Unterstaatssekretär Delbrück trägt den Entwurf einer Verordnung des Reichspräsidenten zur Ausführung des Artikels 49 der künftigen Reichsverfassung[139] (Ersatz des Belagerungszustandes3) vor. Gegen die §§ 1–5 werden Bedenken nicht erhoben4. Dagegen wird beschlossen, daß die §§ 6 ff. umgearbeitet werden sollen5. Die außerordentlichen Gerichte sollen mit Berufsrichtern besetzt werden. Daneben sollen Standgerichte für besondere Tatbestände (Betreffen mit der Waffe in der Hand, Betreffen bei Plünderungen und dergl.) vorgesehen werden. Die Standgerichte sollen auf Todesstrafe erkennen können, die für diese Fälle ausdrücklich angedroht werden soll. Die Todesurteile der Standgerichte sollen der Bestätigung der Militärbefehlshaber unterliegen. Falls das Standgericht eine Freiheitsstrafe für angemessen hält, soll es den Fall zur Feststellung des Tatbestandes an die ordentlichen Gerichte verweisen.
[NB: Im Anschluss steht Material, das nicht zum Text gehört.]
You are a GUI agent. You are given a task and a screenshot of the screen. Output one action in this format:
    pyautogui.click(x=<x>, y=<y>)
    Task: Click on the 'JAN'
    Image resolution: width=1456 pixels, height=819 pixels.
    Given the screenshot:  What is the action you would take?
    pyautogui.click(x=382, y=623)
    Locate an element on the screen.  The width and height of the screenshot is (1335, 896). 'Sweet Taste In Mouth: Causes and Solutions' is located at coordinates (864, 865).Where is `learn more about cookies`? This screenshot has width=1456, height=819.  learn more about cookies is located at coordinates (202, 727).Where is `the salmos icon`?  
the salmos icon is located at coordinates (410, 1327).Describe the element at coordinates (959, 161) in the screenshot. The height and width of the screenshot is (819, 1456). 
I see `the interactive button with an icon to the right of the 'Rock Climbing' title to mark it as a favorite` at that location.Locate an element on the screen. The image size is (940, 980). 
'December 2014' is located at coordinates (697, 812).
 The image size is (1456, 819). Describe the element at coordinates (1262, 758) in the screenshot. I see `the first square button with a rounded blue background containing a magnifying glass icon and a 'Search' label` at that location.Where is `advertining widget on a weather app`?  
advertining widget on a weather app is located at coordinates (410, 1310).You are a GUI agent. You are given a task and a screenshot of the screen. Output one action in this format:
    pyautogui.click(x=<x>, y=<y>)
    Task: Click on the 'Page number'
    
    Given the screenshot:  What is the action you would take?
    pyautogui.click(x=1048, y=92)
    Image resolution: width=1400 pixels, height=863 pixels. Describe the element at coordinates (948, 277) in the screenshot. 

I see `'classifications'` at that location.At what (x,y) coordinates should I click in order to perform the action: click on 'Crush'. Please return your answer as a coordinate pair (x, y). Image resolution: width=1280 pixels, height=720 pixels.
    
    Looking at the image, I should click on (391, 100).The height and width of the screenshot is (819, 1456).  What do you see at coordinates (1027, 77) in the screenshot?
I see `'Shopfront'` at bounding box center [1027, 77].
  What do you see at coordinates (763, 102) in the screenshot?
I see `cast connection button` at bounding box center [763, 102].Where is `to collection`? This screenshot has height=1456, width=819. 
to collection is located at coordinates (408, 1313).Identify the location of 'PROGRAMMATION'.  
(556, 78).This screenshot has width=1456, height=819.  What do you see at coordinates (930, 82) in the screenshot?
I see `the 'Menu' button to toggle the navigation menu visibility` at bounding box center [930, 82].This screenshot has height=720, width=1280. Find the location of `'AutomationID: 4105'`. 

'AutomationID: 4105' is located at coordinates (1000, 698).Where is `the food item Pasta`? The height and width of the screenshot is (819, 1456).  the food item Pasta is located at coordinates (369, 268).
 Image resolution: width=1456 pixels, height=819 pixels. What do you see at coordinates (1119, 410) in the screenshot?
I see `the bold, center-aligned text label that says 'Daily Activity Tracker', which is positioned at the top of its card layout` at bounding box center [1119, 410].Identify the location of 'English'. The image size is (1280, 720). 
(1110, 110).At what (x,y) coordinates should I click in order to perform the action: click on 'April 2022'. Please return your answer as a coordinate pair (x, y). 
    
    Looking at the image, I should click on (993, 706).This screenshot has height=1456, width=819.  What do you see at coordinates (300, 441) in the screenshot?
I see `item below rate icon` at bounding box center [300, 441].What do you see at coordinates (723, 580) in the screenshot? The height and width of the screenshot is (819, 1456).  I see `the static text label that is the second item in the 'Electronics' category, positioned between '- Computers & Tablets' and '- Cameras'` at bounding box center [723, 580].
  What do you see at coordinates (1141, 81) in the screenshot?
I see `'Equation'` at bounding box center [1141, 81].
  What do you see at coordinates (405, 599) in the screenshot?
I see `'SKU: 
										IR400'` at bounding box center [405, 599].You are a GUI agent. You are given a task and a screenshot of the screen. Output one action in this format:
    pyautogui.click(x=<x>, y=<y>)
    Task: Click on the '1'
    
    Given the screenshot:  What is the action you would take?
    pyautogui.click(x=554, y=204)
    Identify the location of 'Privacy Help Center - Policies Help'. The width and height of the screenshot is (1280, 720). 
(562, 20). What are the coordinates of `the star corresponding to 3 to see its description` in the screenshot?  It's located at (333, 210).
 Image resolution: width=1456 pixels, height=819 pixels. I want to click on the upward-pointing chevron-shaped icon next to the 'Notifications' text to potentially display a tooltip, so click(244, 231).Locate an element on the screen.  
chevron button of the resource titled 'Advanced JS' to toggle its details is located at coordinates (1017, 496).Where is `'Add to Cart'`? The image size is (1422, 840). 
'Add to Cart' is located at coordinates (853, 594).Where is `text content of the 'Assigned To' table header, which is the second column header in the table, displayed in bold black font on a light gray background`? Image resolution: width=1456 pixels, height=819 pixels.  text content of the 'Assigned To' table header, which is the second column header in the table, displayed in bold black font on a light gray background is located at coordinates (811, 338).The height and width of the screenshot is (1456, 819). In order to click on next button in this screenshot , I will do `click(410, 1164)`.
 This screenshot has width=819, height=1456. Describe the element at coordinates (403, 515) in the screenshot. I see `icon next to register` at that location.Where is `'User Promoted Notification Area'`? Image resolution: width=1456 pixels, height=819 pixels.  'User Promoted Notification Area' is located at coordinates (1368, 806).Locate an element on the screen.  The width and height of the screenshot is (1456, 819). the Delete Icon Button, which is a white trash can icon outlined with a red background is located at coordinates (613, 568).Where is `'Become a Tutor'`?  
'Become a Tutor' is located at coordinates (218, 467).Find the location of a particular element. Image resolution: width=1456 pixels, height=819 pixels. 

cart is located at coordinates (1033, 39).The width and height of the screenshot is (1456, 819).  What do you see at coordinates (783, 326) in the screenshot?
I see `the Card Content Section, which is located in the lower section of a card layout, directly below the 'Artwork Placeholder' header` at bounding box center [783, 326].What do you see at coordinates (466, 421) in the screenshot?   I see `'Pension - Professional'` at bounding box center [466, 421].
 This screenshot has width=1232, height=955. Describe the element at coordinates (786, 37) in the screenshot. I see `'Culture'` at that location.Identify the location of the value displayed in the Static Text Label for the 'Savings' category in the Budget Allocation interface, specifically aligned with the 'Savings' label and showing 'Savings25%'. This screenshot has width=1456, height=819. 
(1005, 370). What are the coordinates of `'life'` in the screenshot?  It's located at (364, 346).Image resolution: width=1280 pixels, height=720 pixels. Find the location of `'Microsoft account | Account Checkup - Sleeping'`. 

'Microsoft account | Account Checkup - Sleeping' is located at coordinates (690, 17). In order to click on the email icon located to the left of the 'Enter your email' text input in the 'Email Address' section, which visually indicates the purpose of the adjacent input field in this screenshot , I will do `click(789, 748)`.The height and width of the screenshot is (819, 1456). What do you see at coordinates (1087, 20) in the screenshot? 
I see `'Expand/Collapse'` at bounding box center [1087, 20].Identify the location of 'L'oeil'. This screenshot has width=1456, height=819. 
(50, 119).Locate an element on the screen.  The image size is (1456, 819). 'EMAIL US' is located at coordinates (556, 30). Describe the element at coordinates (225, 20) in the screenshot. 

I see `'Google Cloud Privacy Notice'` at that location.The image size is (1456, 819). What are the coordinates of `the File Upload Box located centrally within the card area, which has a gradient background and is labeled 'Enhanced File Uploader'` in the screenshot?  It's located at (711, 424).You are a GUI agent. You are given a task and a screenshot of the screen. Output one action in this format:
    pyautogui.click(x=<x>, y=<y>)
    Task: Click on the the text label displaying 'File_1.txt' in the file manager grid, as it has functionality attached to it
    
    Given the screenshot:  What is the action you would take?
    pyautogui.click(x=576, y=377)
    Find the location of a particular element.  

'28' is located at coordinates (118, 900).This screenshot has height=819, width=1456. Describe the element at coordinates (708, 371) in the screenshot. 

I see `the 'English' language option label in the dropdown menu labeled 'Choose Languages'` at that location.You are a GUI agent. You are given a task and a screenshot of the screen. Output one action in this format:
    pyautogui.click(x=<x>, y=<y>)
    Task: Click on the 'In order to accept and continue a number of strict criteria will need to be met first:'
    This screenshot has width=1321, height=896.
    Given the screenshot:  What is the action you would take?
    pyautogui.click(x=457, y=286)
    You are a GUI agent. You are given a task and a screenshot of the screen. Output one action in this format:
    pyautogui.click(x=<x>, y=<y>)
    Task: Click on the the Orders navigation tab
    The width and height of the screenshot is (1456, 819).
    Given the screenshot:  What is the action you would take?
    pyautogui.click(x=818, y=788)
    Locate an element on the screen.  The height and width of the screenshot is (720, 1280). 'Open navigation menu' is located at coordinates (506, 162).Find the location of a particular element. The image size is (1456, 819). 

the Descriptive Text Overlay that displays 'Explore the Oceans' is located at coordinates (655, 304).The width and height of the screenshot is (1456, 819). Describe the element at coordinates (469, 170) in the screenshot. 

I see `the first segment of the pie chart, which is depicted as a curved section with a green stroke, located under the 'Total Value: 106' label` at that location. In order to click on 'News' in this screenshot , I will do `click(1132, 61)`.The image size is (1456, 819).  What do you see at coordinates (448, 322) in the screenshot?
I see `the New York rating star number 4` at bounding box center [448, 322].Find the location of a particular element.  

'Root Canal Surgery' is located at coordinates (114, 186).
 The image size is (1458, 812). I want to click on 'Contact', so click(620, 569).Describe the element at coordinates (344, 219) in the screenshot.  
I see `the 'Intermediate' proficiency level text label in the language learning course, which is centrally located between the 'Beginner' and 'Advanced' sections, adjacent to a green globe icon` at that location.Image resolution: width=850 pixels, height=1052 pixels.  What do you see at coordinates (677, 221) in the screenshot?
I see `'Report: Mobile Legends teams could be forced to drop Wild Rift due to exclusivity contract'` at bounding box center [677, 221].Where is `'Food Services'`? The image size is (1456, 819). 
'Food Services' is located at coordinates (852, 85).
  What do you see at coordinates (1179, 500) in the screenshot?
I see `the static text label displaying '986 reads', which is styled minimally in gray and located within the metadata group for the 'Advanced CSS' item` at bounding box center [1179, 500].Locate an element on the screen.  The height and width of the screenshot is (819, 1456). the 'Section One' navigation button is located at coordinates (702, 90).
Das Reichsjustizministerium übernimmt die Vorlage eines nach diesen Beschlüssen abgeänderten Entwurfs6. Für die Vorbereitung des Ausführungsgesetzes zum Artikel 49 bleibt das Reichsministerium des Innern federführend.

Fußnoten

2

Ein gleichnamiger VOEntw. war dem RKab. in Ausführung des Kabinettsbeschlusses vom 26. 6., TOP 5 mit Anschreiben vom 6. 7. durch das RJMin. vorgelegt worden (R 43 I /2698 , Bl. 121–125). Der VOEntw. enthält Bestimmungen, die der RPräs. aufgrund seiner Befugnisse nach Art. 49 RVEntw. (Art. 48 der endgültigen RV) „zur Wiederherstellung der öffentlichen Sicherheit und Ordnung“ erlassen kann. Die Bestimmungen bezwecken nicht, Normen oder Schranken für die Entscheidungsbefugnis des RPräs. im Vorfeld der Verhängung des Ausnahmezustandes festzulegen, und sind insofern nicht mit dem im gleichen Verfassungsartikel angekündigten Ausführungsgesetz zu verwechseln (s. dazu unten in TOP 1). Zur Problematik der in der gesamten Weimarer Republik nicht erfolgenden Abgrenzung der Befugnisse des RPräs. s. Dok. Nr. 70.

3

Zur Regelung des Ausnahmerechts im Kaiserreich und in der nachrevolutionären Zeit s. das Rechtsgutachten des RJM Landsberg vom 5.5.19 in dieser Edition: Das Kabinett Scheidemann, Dok. Nr. 60, Teil I.

4

Die einleitenden Paragraphen des VOEntw. sehen vor: Mit Erlaß der VO werden die zentralen, verfassungsmäßig geschützten Grundrechte außer Kraft gesetzt (§ 1); die vollziehende Gewalt geht auf den RWeM über, der sie auf Militärbefehlshaber delegieren kann (§ 2); letztere üben die Zivilverwaltung unter Mitwirkung eines vom RWeM im Einvernehmen mit dem RIM zu ernennenden RegKom. aus (§ 2); bei Anordnungen nach § 1 ist der zuständige Militärbefehlshaber an die Zustimmung des RegKom. gebunden (§ 3); Zuwiderhandlungen gegen Anordnungen des RWeM oder der Militärbefehlshaber werden mit Freiheits- oder Geldstrafen bis zu 15 000 M belegt (§ 4); gegen Anordnungen der Militärbefehlshaber kann beim RWeM Beschwerde erhoben werden (§ 5).

5

In den §§ 6–9 wird die Bildung und Besetzung von Sondergerichten, sog. „außerordentlichen Volksgerichten“, geregelt, die für die Dauer des Ausnahmezustands für die Aburteilung verschiedener, im StGB näher bezeichneter Verbrechen und Vergehen, für Verstöße gegen die Wuchergesetze, für Verbrechen und Vergehen im Zusammenhang mit verbrecherischem und gemeingefährlichem Gebrauch von Sprengstoffen sowie für Zuwiderhandlungen gegen Anordnungen, die aufgrund der vorliegenden VO erlassen wurden, zuständig sind. Auf das Verfahren finden die Bestimmungen des Gerichtsverfassungsgesetzes und der Strafprozeßordnung mit Einschränkungen Anwendung; so ist z. B. gegen das Urteil kein Rechtsmittel zulässig.

6

Zum Fortgang s. Dok. Nr. 35, P. 1.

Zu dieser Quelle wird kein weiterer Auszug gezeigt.